» **TRECHO DE REFERÊNCIA**:
Perto de completar três meses no cargo, há muito a fazer e muitas dificuldades a superar, e as falas recentes de Lula só atrapalham
Causa estranheza ouvir palavras de rancor, ressentimento, ódio ditas por alguém que prometia pacificar a nação dividida. A habilidade política, o senso de oportunidade, a capacidade de diálogo, que ajudaram a formar sua imagem popular e a assegurar-lhe três decisivas vitórias eleitorais, parecem ter-se afastado do presidente Lula. Sua insinuação de que a Operação Lava Jato foi orquestrada em conjunto com o Departamento de Justiça dos Estados Unidos para destruir empreiteiras brasileiras, novos ataques ao presidente do Banco Central, um palavrão ao se referir ao ex-juiz e hoje senador Sergio Moro e, em especial, uma nova referência ao mesmo Moro sugerem certa perda de rumo.
Sem provas, Lula disse que a operação da Polícia Federal (PF) que descobriu um plano de uma organização criminosa para atacar autoridades de diferentes instâncias foi “mais uma armação de Moro”. De governantes responsáveis se espera comportamento morigerado – além de sensato e sábio, por óbvio. Nada disso se viu. Aliados falaram em tiro no pé. Se não foi tanto, foi o bastante para dar voz a um ex-juiz cujas decisões foram revistas pelo Supremo Tribunal Federal (STF) e um político medíocre, mas esperto o suficiente para descobrir uma rara oportunidade de aparecer.
Moro, como outras figuras públicas, fazia parte de uma lista de autoridades que o PCC pretendia assassinar. A razão de sua inclusão na lista seria sua atuação na remoção do principal líder do PCC, Marcos Willians Herbas Camacho, o Marcola, para um presídio federal. Esse fato foi usado na campanha eleitoral do ano passado pelo candidato Jair Bolsonaro e citado num vídeo divulgado pelo ex-juiz Sergio Moro.

» **MATERIAL FORNECIDO**:
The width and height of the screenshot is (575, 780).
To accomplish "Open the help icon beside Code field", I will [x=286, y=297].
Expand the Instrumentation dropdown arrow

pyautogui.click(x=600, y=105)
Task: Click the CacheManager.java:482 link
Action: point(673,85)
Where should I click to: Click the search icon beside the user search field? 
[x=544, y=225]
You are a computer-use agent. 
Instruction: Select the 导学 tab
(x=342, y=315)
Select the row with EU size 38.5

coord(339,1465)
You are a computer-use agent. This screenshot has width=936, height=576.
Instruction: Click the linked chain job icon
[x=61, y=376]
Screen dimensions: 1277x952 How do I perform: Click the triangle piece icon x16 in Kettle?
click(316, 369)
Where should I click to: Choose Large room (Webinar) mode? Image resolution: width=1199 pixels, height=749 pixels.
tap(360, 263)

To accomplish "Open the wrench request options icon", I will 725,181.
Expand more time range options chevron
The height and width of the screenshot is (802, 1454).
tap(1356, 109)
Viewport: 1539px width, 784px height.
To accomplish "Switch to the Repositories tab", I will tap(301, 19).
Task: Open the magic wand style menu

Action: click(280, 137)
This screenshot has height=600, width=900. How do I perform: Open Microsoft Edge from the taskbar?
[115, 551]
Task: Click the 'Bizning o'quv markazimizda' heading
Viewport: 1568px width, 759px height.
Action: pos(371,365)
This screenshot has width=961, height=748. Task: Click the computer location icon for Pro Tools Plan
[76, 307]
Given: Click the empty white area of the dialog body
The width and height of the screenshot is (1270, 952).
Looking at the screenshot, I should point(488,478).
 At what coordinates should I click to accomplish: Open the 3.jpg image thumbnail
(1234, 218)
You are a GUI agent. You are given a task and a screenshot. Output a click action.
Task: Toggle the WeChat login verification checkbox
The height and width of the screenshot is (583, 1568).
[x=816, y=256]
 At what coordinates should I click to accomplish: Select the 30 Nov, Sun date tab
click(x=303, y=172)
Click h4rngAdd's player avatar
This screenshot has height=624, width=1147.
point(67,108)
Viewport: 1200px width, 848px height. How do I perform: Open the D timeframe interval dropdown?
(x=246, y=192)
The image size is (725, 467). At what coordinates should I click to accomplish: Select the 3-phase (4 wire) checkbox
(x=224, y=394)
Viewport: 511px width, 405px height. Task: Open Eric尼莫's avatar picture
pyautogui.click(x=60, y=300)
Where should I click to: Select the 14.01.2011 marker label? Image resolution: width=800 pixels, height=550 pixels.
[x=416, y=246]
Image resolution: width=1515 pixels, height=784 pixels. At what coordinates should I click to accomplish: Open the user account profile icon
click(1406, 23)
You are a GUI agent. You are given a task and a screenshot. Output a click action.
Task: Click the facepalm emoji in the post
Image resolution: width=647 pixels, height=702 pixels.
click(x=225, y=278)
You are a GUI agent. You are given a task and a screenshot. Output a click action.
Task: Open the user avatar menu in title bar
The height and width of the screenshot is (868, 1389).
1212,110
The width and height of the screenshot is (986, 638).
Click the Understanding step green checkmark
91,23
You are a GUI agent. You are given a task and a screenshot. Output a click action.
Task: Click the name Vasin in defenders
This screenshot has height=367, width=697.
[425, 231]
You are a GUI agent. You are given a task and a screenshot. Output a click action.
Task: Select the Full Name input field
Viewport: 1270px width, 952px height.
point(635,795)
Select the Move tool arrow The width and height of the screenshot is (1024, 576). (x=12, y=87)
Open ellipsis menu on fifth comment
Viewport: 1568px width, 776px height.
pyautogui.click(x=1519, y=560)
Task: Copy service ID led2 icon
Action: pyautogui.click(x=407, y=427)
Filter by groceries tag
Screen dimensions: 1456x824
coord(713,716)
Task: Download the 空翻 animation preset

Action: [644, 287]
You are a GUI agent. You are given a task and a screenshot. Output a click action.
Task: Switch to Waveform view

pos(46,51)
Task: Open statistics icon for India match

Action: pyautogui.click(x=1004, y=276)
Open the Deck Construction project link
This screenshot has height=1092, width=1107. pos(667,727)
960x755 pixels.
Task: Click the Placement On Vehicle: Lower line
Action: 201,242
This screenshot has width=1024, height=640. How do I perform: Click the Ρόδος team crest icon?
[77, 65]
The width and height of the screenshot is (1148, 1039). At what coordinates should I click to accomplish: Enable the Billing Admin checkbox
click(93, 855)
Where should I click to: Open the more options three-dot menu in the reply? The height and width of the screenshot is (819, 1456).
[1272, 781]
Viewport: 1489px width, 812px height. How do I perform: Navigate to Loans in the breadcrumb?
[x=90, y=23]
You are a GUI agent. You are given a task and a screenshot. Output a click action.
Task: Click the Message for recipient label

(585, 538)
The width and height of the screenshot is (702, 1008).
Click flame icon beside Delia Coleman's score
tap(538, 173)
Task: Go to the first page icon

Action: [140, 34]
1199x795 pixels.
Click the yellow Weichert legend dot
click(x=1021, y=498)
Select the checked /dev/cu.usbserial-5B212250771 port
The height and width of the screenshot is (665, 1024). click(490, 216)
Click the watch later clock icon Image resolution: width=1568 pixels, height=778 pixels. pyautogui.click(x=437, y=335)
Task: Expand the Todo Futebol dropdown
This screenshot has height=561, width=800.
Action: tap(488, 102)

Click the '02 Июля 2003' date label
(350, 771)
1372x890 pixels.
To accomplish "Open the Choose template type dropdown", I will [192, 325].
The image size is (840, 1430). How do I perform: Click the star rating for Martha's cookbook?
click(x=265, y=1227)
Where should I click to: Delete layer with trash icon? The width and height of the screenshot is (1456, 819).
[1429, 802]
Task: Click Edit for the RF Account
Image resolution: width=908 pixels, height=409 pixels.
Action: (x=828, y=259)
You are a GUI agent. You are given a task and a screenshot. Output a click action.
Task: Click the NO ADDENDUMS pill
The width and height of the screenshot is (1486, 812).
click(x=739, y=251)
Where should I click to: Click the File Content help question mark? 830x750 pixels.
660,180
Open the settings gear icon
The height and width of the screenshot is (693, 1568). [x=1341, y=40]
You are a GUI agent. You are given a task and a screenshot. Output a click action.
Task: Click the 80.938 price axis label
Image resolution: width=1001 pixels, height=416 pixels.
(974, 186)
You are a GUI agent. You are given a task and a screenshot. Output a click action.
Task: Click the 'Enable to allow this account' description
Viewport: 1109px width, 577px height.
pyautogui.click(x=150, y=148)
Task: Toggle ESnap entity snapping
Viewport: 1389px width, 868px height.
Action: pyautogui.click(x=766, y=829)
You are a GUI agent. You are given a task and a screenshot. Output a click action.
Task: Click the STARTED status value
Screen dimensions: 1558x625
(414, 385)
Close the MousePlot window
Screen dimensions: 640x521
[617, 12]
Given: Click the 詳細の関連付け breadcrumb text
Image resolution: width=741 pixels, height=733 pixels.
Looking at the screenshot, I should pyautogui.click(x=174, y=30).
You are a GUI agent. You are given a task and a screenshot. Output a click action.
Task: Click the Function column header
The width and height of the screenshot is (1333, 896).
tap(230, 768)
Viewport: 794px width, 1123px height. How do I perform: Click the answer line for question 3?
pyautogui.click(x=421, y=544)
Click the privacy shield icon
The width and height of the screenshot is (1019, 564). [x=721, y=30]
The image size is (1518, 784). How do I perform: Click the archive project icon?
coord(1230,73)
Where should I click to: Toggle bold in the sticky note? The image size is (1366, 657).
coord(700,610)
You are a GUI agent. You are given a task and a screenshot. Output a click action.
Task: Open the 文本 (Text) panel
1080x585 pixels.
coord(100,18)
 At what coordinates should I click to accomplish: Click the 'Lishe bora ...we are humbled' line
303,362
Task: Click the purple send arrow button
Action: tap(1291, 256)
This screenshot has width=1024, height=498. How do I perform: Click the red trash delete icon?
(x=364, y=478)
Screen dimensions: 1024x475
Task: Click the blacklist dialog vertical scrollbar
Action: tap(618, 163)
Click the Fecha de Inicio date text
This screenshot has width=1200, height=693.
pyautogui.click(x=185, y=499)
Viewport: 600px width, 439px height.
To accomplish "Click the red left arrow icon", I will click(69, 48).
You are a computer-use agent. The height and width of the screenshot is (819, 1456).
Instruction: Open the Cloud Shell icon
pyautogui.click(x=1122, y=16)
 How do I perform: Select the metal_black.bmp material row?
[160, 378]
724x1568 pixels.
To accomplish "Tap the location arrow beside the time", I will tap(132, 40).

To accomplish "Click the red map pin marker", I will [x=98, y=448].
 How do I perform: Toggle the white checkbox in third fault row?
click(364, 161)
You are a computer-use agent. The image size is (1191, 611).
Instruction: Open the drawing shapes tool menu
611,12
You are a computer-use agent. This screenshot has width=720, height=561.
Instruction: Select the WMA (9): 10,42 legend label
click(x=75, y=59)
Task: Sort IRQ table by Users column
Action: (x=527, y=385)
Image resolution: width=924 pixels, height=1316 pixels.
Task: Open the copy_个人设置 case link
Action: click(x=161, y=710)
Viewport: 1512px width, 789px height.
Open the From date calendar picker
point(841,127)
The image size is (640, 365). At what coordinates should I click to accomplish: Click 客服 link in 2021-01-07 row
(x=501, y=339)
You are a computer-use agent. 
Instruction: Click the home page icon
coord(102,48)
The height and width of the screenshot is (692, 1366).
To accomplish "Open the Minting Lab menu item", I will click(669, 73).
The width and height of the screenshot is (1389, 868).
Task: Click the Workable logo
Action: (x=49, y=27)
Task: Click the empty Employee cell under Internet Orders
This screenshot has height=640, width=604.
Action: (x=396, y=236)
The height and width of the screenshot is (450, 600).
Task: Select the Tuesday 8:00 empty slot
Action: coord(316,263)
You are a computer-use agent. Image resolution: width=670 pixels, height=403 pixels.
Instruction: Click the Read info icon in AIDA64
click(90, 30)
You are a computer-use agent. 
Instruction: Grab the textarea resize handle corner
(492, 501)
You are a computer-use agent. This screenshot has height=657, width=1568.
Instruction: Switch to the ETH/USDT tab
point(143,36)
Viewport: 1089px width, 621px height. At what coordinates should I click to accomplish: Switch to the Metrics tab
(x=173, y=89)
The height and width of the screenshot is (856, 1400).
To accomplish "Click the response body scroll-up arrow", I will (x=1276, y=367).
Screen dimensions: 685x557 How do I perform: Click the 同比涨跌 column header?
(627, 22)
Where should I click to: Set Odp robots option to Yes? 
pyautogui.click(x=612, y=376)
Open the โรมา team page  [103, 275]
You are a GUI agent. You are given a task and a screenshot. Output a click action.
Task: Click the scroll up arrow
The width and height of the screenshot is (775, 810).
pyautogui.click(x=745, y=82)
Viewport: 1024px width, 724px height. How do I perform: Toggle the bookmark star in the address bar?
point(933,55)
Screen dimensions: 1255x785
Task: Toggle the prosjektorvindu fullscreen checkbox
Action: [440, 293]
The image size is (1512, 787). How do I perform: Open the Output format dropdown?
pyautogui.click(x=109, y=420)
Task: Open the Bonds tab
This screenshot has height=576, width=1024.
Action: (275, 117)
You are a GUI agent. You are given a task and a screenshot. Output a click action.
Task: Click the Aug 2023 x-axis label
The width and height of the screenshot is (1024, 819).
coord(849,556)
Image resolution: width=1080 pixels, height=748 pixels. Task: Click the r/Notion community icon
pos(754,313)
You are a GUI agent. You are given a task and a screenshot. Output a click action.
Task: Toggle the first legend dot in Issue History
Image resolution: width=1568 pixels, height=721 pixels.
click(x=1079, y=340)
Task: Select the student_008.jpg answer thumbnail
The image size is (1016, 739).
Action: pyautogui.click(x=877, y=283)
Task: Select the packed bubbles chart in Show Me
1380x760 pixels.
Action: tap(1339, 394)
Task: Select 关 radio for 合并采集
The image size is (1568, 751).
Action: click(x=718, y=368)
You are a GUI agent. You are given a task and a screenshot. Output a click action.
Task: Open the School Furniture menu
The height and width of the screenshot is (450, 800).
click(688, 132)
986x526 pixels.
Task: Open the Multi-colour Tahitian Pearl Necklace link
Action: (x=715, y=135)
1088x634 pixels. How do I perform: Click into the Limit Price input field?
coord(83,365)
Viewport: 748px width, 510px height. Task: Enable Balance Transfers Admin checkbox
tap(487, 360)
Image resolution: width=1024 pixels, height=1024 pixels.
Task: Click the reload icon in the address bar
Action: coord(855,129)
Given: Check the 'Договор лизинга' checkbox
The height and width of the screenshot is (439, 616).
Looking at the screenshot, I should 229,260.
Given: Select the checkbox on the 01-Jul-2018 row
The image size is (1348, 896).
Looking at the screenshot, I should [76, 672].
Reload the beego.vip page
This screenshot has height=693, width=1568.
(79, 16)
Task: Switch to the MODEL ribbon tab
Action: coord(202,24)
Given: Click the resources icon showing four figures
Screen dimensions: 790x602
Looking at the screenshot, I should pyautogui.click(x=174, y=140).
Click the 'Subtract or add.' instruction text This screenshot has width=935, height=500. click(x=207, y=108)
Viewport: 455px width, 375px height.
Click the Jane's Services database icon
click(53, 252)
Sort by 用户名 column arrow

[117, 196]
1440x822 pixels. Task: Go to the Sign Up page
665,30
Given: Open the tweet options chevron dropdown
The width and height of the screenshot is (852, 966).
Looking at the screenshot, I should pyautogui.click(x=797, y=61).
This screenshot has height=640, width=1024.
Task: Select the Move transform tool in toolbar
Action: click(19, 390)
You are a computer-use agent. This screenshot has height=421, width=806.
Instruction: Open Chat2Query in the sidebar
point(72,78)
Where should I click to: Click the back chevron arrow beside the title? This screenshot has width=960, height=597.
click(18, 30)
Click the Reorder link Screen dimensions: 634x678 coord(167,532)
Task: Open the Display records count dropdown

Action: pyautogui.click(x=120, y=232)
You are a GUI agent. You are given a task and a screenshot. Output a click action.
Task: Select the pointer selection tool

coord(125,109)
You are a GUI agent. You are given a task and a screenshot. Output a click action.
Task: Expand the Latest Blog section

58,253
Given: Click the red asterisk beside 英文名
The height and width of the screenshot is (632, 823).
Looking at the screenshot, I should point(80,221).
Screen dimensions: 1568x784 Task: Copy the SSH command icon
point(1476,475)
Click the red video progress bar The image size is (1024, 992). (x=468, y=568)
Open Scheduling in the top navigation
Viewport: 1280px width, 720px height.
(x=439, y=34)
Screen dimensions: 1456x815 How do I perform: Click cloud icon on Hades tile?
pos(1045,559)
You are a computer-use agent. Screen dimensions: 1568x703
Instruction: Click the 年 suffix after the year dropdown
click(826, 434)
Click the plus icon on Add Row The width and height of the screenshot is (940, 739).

» **LISTA DE EXERCÍCIOS**:
[1] Copie do trecho a parte que começa em "Moro, como outras" e vai até "ex-juiz Sergio Moro.".
[2] Segundo o trecho, qual é o nome completo do principal líder do PCC?
[3] Cada afirmação a seguir concorda com o trecho? Responda sim ou não e cite as palavras do trecho que decidem.
(a) Moro estava entre as autoridades que o PCC pretendia assassinar.
(b) Lula apresentou provas ao dizer que a operação da PF foi uma armação de Moro.
(c) O presidente está perto de completar seis meses no cargo.
As linhas do material fornecido vêm de outra fonte.

» **RESPOSTAS POR TAREFA**:
[1]
Moro, como outras figuras públicas, fazia parte de uma lista de autoridades que o PCC pretendia assassinar. A razão de sua inclusão na lista seria sua atuação na remoção do principal líder do PCC, Marcos Willians Herbas Camacho, o Marcola, para um presídio federal. Esse fato foi usado na campanha eleitoral do ano passado pelo candidato Jair Bolsonaro e citado num vídeo divulgado pelo ex-juiz Sergio Moro.

[2] Marcos Willians Herbas Camacho, o Marcola.

[3]
(a) Sim: "Moro, como outras figuras públicas, fazia parte de uma lista de autoridades que o PCC pretendia assassinar."
(b) Não: "Sem provas, Lula disse que a operação da Polícia Federal (PF) que descobriu um plano de uma organização criminosa para atacar autoridades de diferentes instâncias foi “mais uma armação de Moro”."
(c) Não: "Perto de completar três meses no cargo"